• WRITTEN PROBLEM:
Retype the records below line for line, with no changes.

• DATA LISTING:
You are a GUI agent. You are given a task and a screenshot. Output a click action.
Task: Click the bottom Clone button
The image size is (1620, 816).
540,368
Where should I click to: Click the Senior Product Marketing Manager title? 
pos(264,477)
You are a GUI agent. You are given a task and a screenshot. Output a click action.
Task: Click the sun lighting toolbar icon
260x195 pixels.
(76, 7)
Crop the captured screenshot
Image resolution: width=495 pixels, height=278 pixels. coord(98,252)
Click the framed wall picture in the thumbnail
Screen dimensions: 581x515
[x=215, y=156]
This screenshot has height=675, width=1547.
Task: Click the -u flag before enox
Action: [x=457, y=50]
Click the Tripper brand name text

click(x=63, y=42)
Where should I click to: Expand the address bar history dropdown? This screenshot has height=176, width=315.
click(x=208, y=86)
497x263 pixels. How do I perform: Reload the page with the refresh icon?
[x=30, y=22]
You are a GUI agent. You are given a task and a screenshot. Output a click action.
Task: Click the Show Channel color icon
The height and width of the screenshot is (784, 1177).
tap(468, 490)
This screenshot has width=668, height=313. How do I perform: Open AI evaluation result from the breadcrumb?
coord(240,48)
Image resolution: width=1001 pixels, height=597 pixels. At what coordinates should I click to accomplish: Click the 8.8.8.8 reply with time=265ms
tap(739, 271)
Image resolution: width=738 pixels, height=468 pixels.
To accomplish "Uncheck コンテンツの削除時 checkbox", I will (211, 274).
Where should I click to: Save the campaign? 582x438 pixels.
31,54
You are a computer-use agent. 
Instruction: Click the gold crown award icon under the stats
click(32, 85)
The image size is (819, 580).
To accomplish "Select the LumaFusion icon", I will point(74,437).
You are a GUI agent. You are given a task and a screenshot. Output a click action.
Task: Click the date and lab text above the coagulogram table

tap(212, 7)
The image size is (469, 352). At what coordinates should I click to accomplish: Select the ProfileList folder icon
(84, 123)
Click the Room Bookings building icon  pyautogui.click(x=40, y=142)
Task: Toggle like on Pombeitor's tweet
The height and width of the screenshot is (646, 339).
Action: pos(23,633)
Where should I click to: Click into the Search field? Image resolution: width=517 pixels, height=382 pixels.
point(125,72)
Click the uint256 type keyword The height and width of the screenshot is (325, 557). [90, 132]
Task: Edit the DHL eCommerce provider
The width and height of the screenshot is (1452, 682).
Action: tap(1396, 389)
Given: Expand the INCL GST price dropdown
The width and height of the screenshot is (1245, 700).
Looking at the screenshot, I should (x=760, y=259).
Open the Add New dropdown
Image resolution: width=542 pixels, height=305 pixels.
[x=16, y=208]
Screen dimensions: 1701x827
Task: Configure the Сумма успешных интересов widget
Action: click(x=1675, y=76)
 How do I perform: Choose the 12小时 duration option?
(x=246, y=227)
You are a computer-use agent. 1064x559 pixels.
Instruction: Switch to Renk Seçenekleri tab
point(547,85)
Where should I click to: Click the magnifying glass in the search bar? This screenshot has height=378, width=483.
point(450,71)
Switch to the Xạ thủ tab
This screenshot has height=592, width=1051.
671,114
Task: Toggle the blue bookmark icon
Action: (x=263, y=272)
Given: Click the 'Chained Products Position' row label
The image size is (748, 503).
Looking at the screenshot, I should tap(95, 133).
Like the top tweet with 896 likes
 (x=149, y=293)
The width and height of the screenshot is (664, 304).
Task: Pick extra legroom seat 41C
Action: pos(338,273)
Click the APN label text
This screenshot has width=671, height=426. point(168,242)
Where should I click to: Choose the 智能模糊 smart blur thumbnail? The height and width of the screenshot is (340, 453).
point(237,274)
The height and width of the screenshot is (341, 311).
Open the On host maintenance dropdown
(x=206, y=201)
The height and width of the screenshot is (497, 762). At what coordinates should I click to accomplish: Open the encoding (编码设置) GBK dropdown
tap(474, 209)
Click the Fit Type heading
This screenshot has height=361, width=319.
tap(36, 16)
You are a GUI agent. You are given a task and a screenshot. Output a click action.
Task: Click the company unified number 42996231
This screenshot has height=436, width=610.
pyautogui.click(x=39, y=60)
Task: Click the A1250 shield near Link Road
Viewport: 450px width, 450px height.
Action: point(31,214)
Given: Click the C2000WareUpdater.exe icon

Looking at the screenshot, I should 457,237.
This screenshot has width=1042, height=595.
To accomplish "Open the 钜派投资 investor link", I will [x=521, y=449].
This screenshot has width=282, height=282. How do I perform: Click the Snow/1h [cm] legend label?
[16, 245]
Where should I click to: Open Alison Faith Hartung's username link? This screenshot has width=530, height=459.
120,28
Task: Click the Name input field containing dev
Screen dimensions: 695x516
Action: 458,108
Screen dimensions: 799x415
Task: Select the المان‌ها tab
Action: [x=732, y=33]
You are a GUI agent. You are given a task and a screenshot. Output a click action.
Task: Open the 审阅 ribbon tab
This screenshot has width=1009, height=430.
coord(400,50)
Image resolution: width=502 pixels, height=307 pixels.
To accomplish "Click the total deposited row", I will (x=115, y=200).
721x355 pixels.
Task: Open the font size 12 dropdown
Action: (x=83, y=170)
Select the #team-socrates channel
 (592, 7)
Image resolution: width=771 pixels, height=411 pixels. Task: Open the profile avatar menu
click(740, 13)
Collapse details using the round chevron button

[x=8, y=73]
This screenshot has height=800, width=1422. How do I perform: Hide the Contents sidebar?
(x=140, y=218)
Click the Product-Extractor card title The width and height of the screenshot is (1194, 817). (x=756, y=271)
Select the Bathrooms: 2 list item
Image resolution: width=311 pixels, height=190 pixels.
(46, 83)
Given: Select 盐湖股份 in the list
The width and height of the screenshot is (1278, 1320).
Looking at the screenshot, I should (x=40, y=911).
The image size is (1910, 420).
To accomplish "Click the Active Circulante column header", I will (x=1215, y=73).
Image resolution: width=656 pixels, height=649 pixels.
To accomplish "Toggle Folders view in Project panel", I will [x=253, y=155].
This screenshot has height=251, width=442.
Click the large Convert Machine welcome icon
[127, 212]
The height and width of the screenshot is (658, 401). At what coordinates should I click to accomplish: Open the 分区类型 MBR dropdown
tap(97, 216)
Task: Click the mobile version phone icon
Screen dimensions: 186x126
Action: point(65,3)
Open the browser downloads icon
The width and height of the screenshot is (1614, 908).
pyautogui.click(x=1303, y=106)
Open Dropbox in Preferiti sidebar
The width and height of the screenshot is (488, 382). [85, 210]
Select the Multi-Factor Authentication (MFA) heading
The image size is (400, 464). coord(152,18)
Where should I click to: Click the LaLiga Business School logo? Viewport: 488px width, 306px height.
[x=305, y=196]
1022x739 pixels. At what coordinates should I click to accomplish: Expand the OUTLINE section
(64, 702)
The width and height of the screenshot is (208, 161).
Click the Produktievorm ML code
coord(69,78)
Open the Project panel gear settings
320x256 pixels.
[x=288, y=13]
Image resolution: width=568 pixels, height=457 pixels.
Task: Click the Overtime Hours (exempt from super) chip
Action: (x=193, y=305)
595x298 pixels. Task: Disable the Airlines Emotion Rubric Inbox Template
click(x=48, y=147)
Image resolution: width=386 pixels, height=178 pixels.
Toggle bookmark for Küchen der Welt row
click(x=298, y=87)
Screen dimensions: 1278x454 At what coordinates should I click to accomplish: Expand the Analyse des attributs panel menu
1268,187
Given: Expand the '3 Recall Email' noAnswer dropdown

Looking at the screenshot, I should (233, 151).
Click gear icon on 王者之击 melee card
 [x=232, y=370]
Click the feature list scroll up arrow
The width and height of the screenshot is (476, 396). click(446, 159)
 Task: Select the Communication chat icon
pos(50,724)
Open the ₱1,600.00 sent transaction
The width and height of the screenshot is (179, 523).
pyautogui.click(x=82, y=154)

• SOLUTION TO THE EXERCISE:
You are a GUI agent. You are given a task and a screenshot. Output a click action.
Task: Click the bottom Clone button
The image size is (1620, 816).
540,368
Where should I click to: Click the Senior Product Marketing Manager title? 
pos(264,477)
You are a GUI agent. You are given a task and a screenshot. Output a click action.
Task: Click the sun lighting toolbar icon
260x195 pixels.
(76, 7)
Crop the captured screenshot
Image resolution: width=495 pixels, height=278 pixels. coord(98,252)
Click the framed wall picture in the thumbnail
Screen dimensions: 581x515
[x=215, y=156]
This screenshot has height=675, width=1547.
Task: Click the -u flag before enox
Action: [x=457, y=50]
Click the Tripper brand name text

click(x=63, y=42)
Where should I click to: Expand the address bar history dropdown? This screenshot has height=176, width=315.
click(x=208, y=86)
497x263 pixels. How do I perform: Reload the page with the refresh icon?
[x=30, y=22]
You are a GUI agent. You are given a task and a screenshot. Output a click action.
Task: Click the Show Channel color icon
The height and width of the screenshot is (784, 1177).
tap(468, 490)
This screenshot has width=668, height=313. How do I perform: Open AI evaluation result from the breadcrumb?
coord(240,48)
Image resolution: width=1001 pixels, height=597 pixels. At what coordinates should I click to accomplish: Click the 8.8.8.8 reply with time=265ms
tap(739, 271)
Image resolution: width=738 pixels, height=468 pixels.
To accomplish "Uncheck コンテンツの削除時 checkbox", I will (211, 274).
Where should I click to: Save the campaign? 582x438 pixels.
31,54
You are a computer-use agent. 
Instruction: Click the gold crown award icon under the stats
click(32, 85)
The image size is (819, 580).
To accomplish "Select the LumaFusion icon", I will point(74,437).
You are a GUI agent. You are given a task and a screenshot. Output a click action.
Task: Click the date and lab text above the coagulogram table

tap(212, 7)
The image size is (469, 352). At what coordinates should I click to accomplish: Select the ProfileList folder icon
(84, 123)
Click the Room Bookings building icon  pyautogui.click(x=40, y=142)
Task: Toggle like on Pombeitor's tweet
The height and width of the screenshot is (646, 339).
Action: pos(23,633)
Where should I click to: Click into the Search field? Image resolution: width=517 pixels, height=382 pixels.
point(125,72)
Click the uint256 type keyword The height and width of the screenshot is (325, 557). [90, 132]
Task: Edit the DHL eCommerce provider
The width and height of the screenshot is (1452, 682).
Action: tap(1396, 389)
Given: Expand the INCL GST price dropdown
The width and height of the screenshot is (1245, 700).
Looking at the screenshot, I should (x=760, y=259).
Open the Add New dropdown
Image resolution: width=542 pixels, height=305 pixels.
[x=16, y=208]
Screen dimensions: 1701x827
Task: Configure the Сумма успешных интересов widget
Action: click(x=1675, y=76)
 How do I perform: Choose the 12小时 duration option?
(x=246, y=227)
You are a computer-use agent. 1064x559 pixels.
Instruction: Switch to Renk Seçenekleri tab
point(547,85)
Where should I click to: Click the magnifying glass in the search bar? This screenshot has height=378, width=483.
point(450,71)
Switch to the Xạ thủ tab
This screenshot has height=592, width=1051.
671,114
Task: Toggle the blue bookmark icon
Action: (x=263, y=272)
Given: Click the 'Chained Products Position' row label
The image size is (748, 503).
Looking at the screenshot, I should tap(95, 133).
Like the top tweet with 896 likes
 (x=149, y=293)
The width and height of the screenshot is (664, 304).
Task: Pick extra legroom seat 41C
Action: pos(338,273)
Click the APN label text
This screenshot has width=671, height=426. point(168,242)
Where should I click to: Choose the 智能模糊 smart blur thumbnail? The height and width of the screenshot is (340, 453).
point(237,274)
The height and width of the screenshot is (341, 311).
Open the On host maintenance dropdown
(x=206, y=201)
The height and width of the screenshot is (497, 762). At what coordinates should I click to accomplish: Open the encoding (编码设置) GBK dropdown
tap(474, 209)
Click the Fit Type heading
This screenshot has height=361, width=319.
tap(36, 16)
You are a GUI agent. You are given a task and a screenshot. Output a click action.
Task: Click the company unified number 42996231
This screenshot has height=436, width=610.
pyautogui.click(x=39, y=60)
Task: Click the A1250 shield near Link Road
Viewport: 450px width, 450px height.
Action: point(31,214)
Given: Click the C2000WareUpdater.exe icon

Looking at the screenshot, I should 457,237.
This screenshot has width=1042, height=595.
To accomplish "Open the 钜派投资 investor link", I will [x=521, y=449].
This screenshot has width=282, height=282. How do I perform: Click the Snow/1h [cm] legend label?
[16, 245]
Where should I click to: Open Alison Faith Hartung's username link? This screenshot has width=530, height=459.
120,28
Task: Click the Name input field containing dev
Screen dimensions: 695x516
Action: 458,108
Screen dimensions: 799x415
Task: Select the المان‌ها tab
Action: [x=732, y=33]
You are a GUI agent. You are given a task and a screenshot. Output a click action.
Task: Open the 审阅 ribbon tab
This screenshot has width=1009, height=430.
coord(400,50)
Image resolution: width=502 pixels, height=307 pixels.
To accomplish "Click the total deposited row", I will (x=115, y=200).
721x355 pixels.
Task: Open the font size 12 dropdown
Action: (x=83, y=170)
Select the #team-socrates channel
 (592, 7)
Image resolution: width=771 pixels, height=411 pixels. Task: Open the profile avatar menu
click(740, 13)
Collapse details using the round chevron button

[x=8, y=73]
This screenshot has height=800, width=1422. How do I perform: Hide the Contents sidebar?
(x=140, y=218)
Click the Product-Extractor card title The width and height of the screenshot is (1194, 817). (x=756, y=271)
Select the Bathrooms: 2 list item
Image resolution: width=311 pixels, height=190 pixels.
(46, 83)
Given: Select 盐湖股份 in the list
The width and height of the screenshot is (1278, 1320).
Looking at the screenshot, I should (x=40, y=911).
The image size is (1910, 420).
To accomplish "Click the Active Circulante column header", I will (x=1215, y=73).
Image resolution: width=656 pixels, height=649 pixels.
To accomplish "Toggle Folders view in Project panel", I will [x=253, y=155].
This screenshot has height=251, width=442.
Click the large Convert Machine welcome icon
[127, 212]
The height and width of the screenshot is (658, 401). At what coordinates should I click to accomplish: Open the 分区类型 MBR dropdown
tap(97, 216)
Task: Click the mobile version phone icon
Screen dimensions: 186x126
Action: point(65,3)
Open the browser downloads icon
The width and height of the screenshot is (1614, 908).
pyautogui.click(x=1303, y=106)
Open Dropbox in Preferiti sidebar
The width and height of the screenshot is (488, 382). [85, 210]
Select the Multi-Factor Authentication (MFA) heading
The image size is (400, 464). coord(152,18)
Where should I click to: Click the LaLiga Business School logo? Viewport: 488px width, 306px height.
[x=305, y=196]
1022x739 pixels. At what coordinates should I click to accomplish: Expand the OUTLINE section
(64, 702)
The width and height of the screenshot is (208, 161).
Click the Produktievorm ML code
coord(69,78)
Open the Project panel gear settings
320x256 pixels.
[x=288, y=13]
Image resolution: width=568 pixels, height=457 pixels.
Task: Click the Overtime Hours (exempt from super) chip
Action: (x=193, y=305)
595x298 pixels. Task: Disable the Airlines Emotion Rubric Inbox Template
click(x=48, y=147)
Image resolution: width=386 pixels, height=178 pixels.
Toggle bookmark for Küchen der Welt row
click(x=298, y=87)
Screen dimensions: 1278x454 At what coordinates should I click to accomplish: Expand the Analyse des attributs panel menu
1268,187
Given: Expand the '3 Recall Email' noAnswer dropdown

Looking at the screenshot, I should (233, 151).
Click gear icon on 王者之击 melee card
 [x=232, y=370]
Click the feature list scroll up arrow
The width and height of the screenshot is (476, 396). click(446, 159)
 Task: Select the Communication chat icon
pos(50,724)
Open the ₱1,600.00 sent transaction
The width and height of the screenshot is (179, 523).
pyautogui.click(x=82, y=154)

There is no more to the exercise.